_SET PROBLEM_.
From the passage about the possible closing of The Chronicle, list each news story that the last paragraph asks readers to recall.

Bloggers and e-mailers are crowing. If The Chronicle is shuttered, they'll be dancing a jig. Many conservatives feel a warm glow at the possible demise of an institution that they believe to be failing because of liberal bias. On the far left, that same glow will satisfy those who think newspapers are not liberal enough.

As for those who only read their news online, here's a news flash: News stories do not sprout up like Jack's beanstalk on the Internet. To produce news, you need professionals who understand the standards needed to research, report and write on what happened. If newspapers die, reliable information dries up.

Reduced ad revenue and falling newspaper circulation mean that there will be fewer people to cover the same number of stories. In the middle of an economic crisis and President Obama's federal spending bonanza, there will be fewer watchdogs to guard the shop.

So, to those of you who argue that the demise of liberal newspapers (The Chronicle in particular) is deserved, I offer a caveat: Be careful what you wish for.

Remember the ugly consequences of San Francisco's sanctuary city policy for juvenile offenders, who were sent abroad instead of to jail? Or Oakland Mayor Ron Dellums failure to tackle crime in Oaktown? Or reports on corporate bonuses for execs at bailed-out banks? Imagine that those things happened, but there was no journalist to investigate and report.

_RECORDED INFORMATION_.
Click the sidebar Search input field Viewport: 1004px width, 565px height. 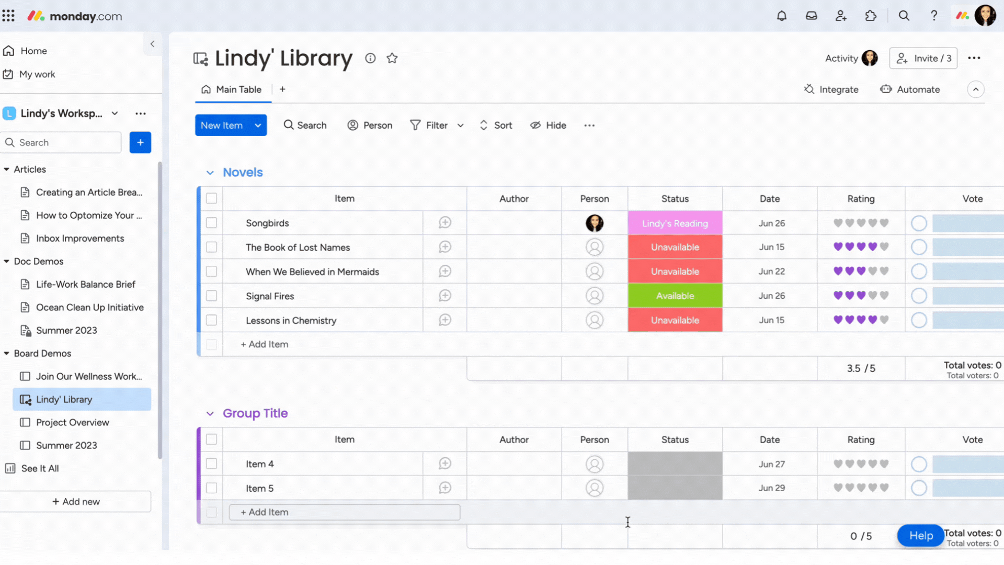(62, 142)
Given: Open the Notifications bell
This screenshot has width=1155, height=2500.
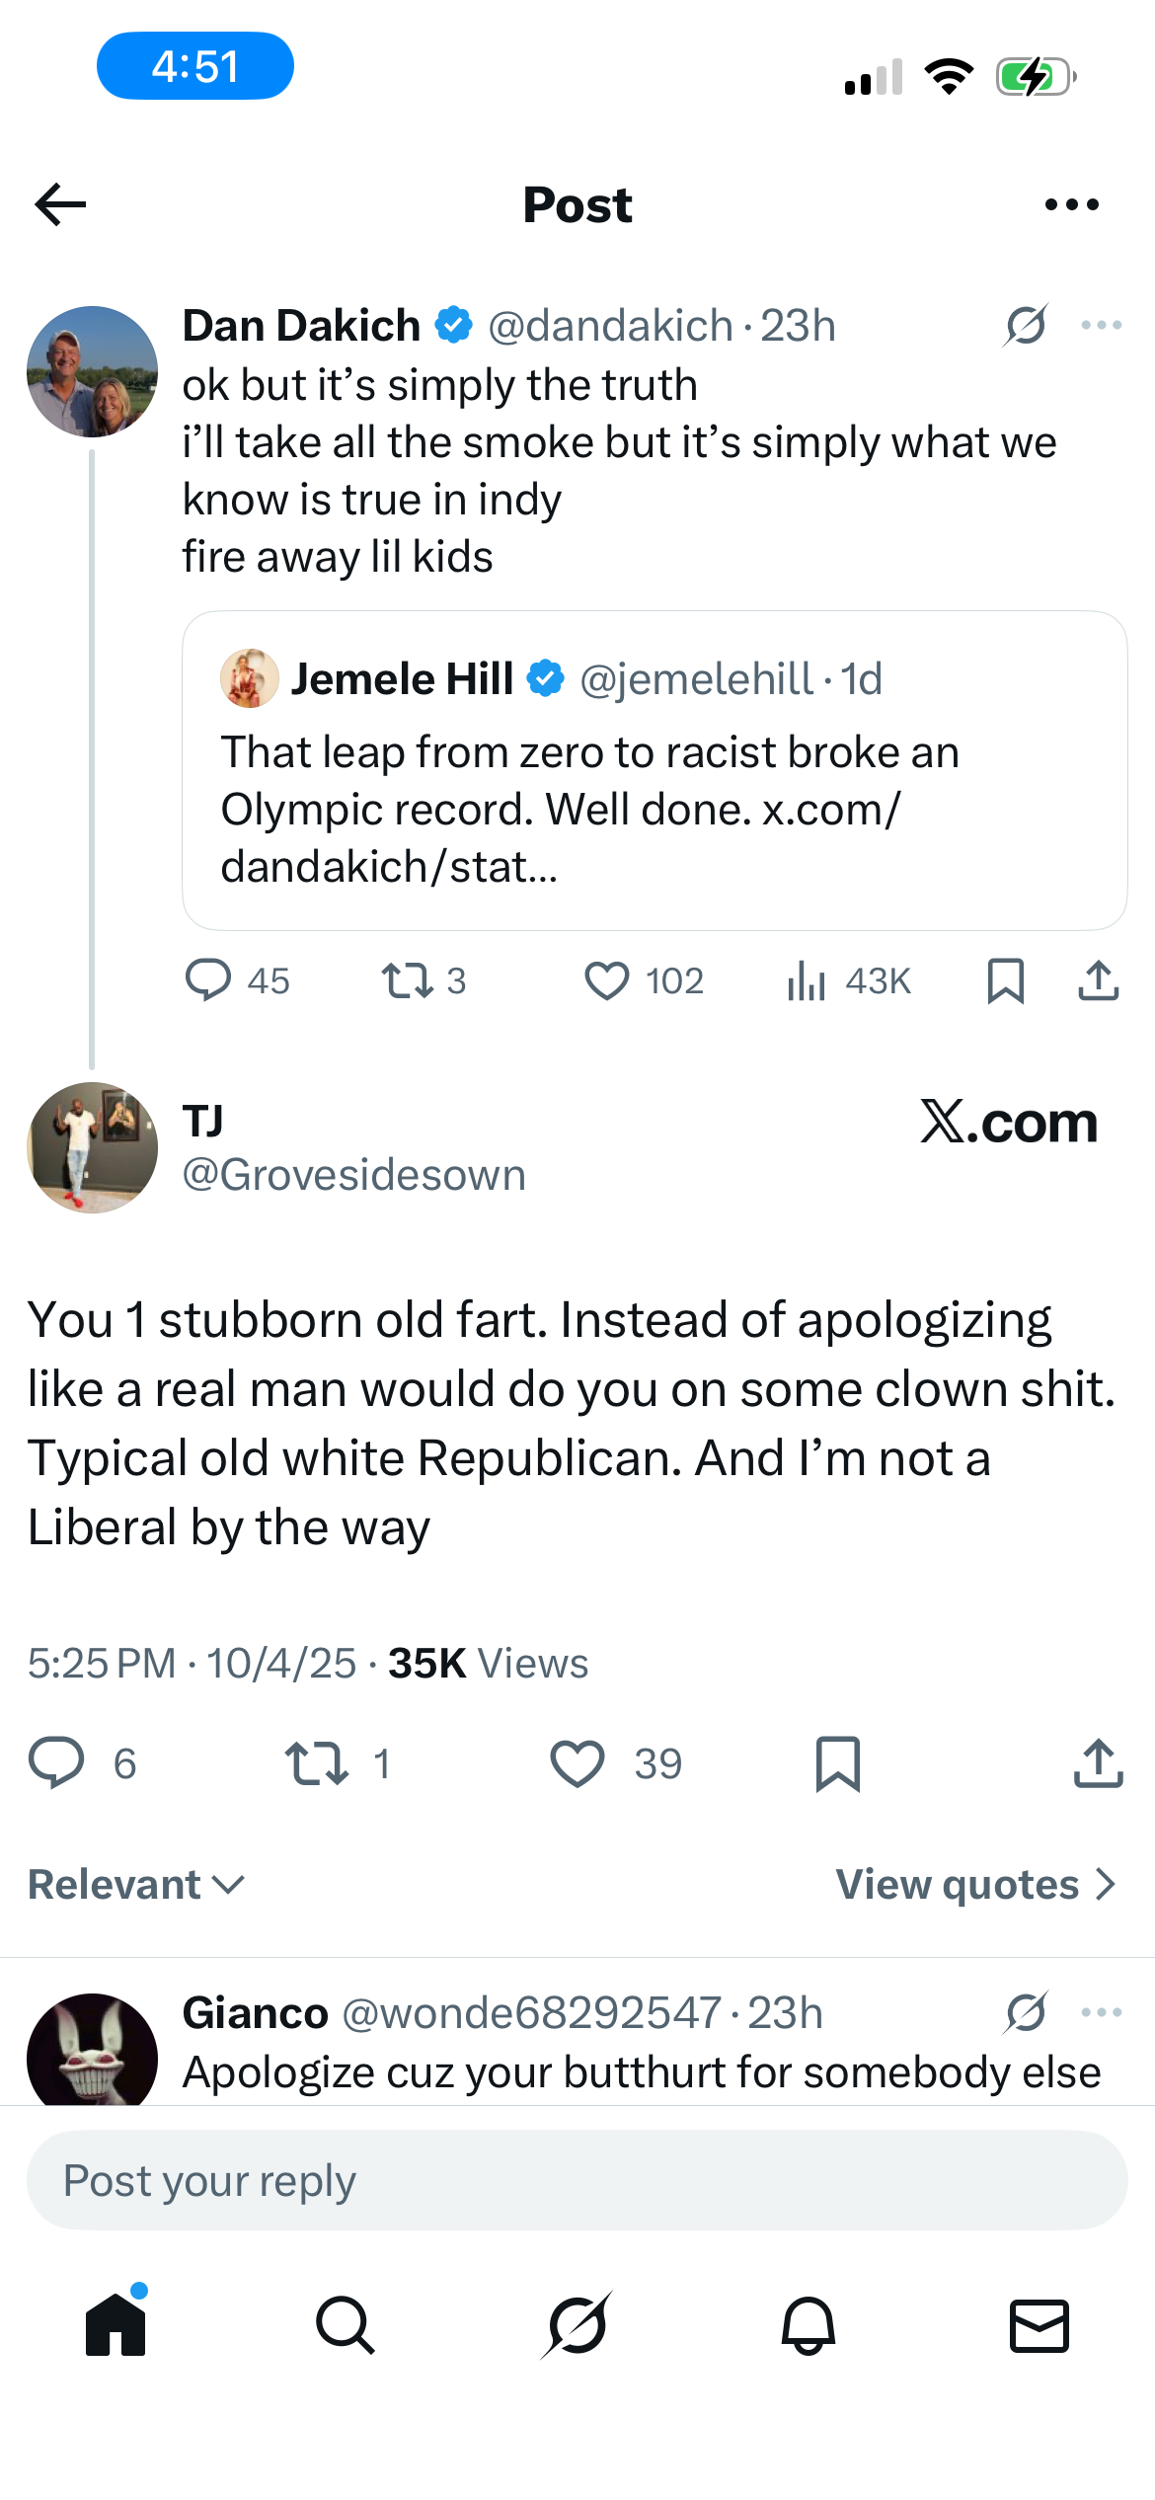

_COMPLETE RESPONSE_.
- The ugly consequences of San Francisco's sanctuary city policy for juvenile offenders, who were sent abroad instead of to jail
- Oakland Mayor Ron Dellums' failure to tackle crime in Oaktown
- Reports on corporate bonuses for execs at bailed-out banks